The same vanguard spirit should also be credited to young chefs and restaurateurs in other parts of the country working long before Chang and Bloomfield arrived on the scene: Guillermo Pernot, who spearheaded the arrival of modern Latino food at ¡Pasión! in Philadelphia; Mavro Thalassitis did the same for Hawaiian-French cuisine at Chef Mavro in Honolulu and David Link for modern Creole at Herbsaint and American charcuterie at Cochon; Michelle Bernstein created a wondrous Florida-Caribbean style at Azul in Miami; Ming Tsai contemporized Chinese food at Blue Ginger in Wellesley; José Andres brought Spain's molecular gastronomy to the U.S. at minbar in D.C.; and no one has had more of an effect on Japanese food that Nobu Matsuhisa, whose original sushi bar was in Los Angeles before bringing his namesake restaurant to New York.

I am not trying to suggest that Chang and Bloomfield have not had considerable influence on American gastronomy, but both have been hyped by the New York media all out of whack with the reality of what goes on in the rest of the United States.

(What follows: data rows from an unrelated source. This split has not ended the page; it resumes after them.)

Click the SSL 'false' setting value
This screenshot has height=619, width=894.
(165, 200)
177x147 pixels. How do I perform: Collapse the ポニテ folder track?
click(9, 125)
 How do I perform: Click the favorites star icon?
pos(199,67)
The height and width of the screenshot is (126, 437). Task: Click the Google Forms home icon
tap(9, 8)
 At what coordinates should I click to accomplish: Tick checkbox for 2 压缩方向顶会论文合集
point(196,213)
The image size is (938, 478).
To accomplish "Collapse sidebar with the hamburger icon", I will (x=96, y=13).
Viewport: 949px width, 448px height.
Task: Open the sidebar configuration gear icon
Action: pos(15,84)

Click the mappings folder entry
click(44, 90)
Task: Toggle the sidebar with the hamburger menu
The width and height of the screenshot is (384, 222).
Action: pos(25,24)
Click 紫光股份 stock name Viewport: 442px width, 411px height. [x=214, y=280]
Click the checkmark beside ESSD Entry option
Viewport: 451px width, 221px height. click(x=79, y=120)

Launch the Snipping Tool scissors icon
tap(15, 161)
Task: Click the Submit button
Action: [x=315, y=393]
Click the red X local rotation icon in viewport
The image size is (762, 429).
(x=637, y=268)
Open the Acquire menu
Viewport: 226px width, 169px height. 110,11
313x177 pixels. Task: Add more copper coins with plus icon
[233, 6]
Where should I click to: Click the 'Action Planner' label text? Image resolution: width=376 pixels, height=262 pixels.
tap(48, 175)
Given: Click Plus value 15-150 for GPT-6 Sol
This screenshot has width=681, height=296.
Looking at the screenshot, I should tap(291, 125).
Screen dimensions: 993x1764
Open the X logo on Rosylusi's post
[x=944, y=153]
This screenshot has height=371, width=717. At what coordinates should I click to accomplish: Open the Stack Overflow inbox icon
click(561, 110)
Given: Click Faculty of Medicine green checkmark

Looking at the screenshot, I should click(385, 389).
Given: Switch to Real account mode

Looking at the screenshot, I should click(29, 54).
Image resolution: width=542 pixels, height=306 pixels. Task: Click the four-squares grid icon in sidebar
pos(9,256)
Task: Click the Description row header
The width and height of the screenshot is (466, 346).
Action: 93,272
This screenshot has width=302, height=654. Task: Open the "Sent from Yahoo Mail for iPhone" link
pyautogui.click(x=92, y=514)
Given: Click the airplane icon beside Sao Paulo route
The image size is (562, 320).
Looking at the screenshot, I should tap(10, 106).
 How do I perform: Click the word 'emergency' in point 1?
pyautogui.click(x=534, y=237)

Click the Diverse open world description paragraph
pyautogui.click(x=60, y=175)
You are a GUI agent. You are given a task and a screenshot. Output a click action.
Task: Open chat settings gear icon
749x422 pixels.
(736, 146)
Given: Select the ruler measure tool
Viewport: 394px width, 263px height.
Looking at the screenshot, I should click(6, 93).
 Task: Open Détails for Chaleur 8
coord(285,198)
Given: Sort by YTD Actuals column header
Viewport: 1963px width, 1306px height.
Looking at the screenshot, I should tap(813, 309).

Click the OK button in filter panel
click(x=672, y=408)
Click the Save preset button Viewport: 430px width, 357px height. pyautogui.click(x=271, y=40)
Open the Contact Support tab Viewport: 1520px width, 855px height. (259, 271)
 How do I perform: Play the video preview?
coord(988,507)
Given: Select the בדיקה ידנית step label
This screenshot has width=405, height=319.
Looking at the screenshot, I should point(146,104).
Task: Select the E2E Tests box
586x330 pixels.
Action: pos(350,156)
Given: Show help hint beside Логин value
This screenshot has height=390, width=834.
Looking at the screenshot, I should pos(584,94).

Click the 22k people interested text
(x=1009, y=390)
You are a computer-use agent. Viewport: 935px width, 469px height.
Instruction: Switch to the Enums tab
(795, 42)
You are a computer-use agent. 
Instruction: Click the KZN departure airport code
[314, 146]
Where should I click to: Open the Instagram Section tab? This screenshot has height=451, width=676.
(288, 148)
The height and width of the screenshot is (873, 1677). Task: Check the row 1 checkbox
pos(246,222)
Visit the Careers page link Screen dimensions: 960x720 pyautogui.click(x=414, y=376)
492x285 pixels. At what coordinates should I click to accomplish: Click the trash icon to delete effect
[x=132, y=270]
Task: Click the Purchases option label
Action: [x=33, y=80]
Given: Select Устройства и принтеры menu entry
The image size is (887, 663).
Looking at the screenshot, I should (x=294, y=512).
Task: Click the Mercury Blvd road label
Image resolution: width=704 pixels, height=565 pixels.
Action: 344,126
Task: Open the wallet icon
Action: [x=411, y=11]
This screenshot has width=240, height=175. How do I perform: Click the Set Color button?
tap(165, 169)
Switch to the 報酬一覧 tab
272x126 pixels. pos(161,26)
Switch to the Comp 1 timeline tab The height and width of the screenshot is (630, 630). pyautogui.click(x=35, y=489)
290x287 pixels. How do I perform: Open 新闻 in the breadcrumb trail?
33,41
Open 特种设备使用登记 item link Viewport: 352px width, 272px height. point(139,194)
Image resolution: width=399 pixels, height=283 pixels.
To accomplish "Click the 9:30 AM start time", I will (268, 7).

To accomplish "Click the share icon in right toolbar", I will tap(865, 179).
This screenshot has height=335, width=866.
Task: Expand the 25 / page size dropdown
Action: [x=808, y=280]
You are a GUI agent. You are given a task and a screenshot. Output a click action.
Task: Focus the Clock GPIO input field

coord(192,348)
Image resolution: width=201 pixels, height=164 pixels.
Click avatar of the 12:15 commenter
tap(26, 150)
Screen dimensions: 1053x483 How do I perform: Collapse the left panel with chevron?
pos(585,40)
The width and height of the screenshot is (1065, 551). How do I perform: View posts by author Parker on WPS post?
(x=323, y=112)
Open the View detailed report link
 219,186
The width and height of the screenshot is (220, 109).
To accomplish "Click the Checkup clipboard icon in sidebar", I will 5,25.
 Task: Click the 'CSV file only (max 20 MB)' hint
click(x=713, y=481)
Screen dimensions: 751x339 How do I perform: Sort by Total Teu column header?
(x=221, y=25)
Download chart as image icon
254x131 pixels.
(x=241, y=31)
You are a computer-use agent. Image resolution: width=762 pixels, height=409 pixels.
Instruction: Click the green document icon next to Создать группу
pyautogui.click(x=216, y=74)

For while it is easy enough to make a case for the explosive mark groups like the Sex Pistols and Nirvana made in their time, it would be difficult to compare their influence on contemporary music to that made by hip hop artists like Jay-Z, rockers like Bruce Springsteen, the concept albums of Paul Simon, and the jazz soul of Alicia Keys.

As ever, time will tell about Chang and Bloomfield -- two excellent, innovative chefs and canny restaurateurs -- but did they actually "change America?" No, but they are a respected part of what makes America's culinary culture the most fascinating in the world right now.